The tremors when a security/privacy incident occurs
First of all, we should be knowing that information security and privacy are not the same and there are some distinct lines of differences between both.
Information Security — It is about protecting all data from unauthorised access, modification, use, destruction, and disclosure. Confidentiality, Integrity and Availability are the core principles of information security.
Information Privacy — It is about protecting personal and sensitive personal data from unauthorised access, modification, use, destruction, and disclosure. But additionally, privacy has to do with the 3C’s — ‘’Choice, Control, and Consent” and this is where it mainly differs from information security.
Also it is to be noted that Information Security is backed by Standards, Compliances, Contractual commitments, and the like, while Information Privacy is backed with Regulations, Contractual, organisational commitments, and other ‘law’-powered provisions.
On a general note, the below occurs when an organisation faces a security or privacy incident/breach.
1. Breach of the Trust that users have on the organisation and its products, services
2. Public Response — Negativity and blame
Here are some other tremors that accompany an incident:
3. Incident analysis and Root Cause Analysis involves a HUGE EFFORT.
Observing the incidents that happened in the past in the Saas environment, it takes an average of at least 100 man-hours to get some level of clarity on the issue, identify the bug, and get the patch ready. This is about 10 people working for 10 hours a day. Why waste time in this while we could be developing new features or driving more sign ups?
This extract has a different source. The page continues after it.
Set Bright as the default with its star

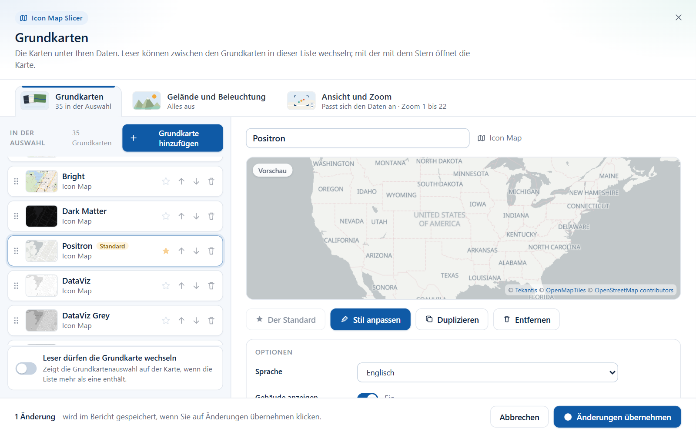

4. Drafting of emails, blogs and social media messages to be put up publicly.
This takes about 8 hours to finalise the content, especially the email (the content may vary based on country, type of incident, scope of the incident, different logics, as in a content if a user used a particular feature in a particular way while another content for another user who used a particular feature in an another way).
It would involve multiple rounds of review before it is post-worthy. On an average it takes the effort of 3 people working for 3 hours per day on this. Consider weekends and different timezones (eg. comms review teams helping in the review from the other side of the world, timezone issues).
5. Investigation, forensics and notification efforts
I’ve worked on a number of incident analysis and it is seen that some issues or finding the exact number of affected users and the like need the help from experts and SMEs. So we may even need to hire external security specialists and lawyers to trace the root cause, conduct forensic analysis, create legal documents, etc. During this phase too, it involves the involved teams to spend close to 70–100 man hours assisting the external team in the analysis.
Adding to it, on an average it costs about Rs. 1–2 Lakhs per day to pay for these external specialists(varies based on the issue/incident severity and scope).
6. Forceful compliance reporting
Regulators(such as the FTC, EDPB) will mandate us to comply with their orders and provide report of compliance to them on a bi-annual basis(eg. Equifax). This takes up double the time of the central compliance, security, privacy and incident teams to audit and prepare these reports instead of trying to go for new certifications for our company that would help improve the business.
7. Drastic decrease in new customers
The organisation would be all over the news and social media that it would be their first point to strike that company off their third party vendor assessment checklist! P.S: ‘Has your organisation experienced any security incident in the last 5 years?’ is one of the FAQ’s when prospects look to purchase a product / service. The company would have to answer ‘Yes’ and their automated evaluation tools would disqualify them.
The above are just the external facing problems. The below are the internal repercussions of an organisation facing an incident:
1. New and stricter rules which would certainly cross the path of the organisation’s culture and productivity. We don’t want such, do we?
2. Creation, updating of policies, procedures and other documents. More writing work. Not everyone likes to write(“#UnProductive”) so much, right?
3. May even lead to firing of employees, depending on the severity of the incident (especially if the incident occurred due to an act of negligence or is voluntary). Would the organisation want to waste time finding and training another resource?
4. Additional training for employees. The organisation may need to spend more time attending training sessions, taking up more tests!
5. Restructuring in the organisation (could happen).
6. Heavy financial losses (yes, the very same hard-earned money that the organisation get when users purchase the services or applications of that company):
a. To pay for the external specialists(forensics, attorneys)
b. To pay for the press and PR(public response)
c. To pay users(monetary compensation as agreed in the MSA, DPA for breach response and breach of contract)
d. To pay for mandatory services such as Identify theft monitoring, Credit monitoring
e. To pay the Regulators
f. To refund customers if they downgrade after the incident
g. To pay for Breach Notification to the end users of our customers(yes! this is may mandated by customers in their agreements with the organisation such as in the MSA and/or the DPA)
If the organisation ends up losing/spending a lot of money as a result of an incident, the organisation may have to cut down on the employee count, employee benefits(cab, food, gifts) and appraisals too in order to compensate for the above mentioned expenditures.
I’m sure no organisation want this to happen and we all have the right attitude to prevent any such an occurrence from happening. However, things don’t always go the way that we expect it to. Unless the company pro-actively prioritise Information Security and Privacy efforts in its daily activities(right from concept design to production and management), and have layered protection (defense-in-depth), it would still be facing the giants at the border lines!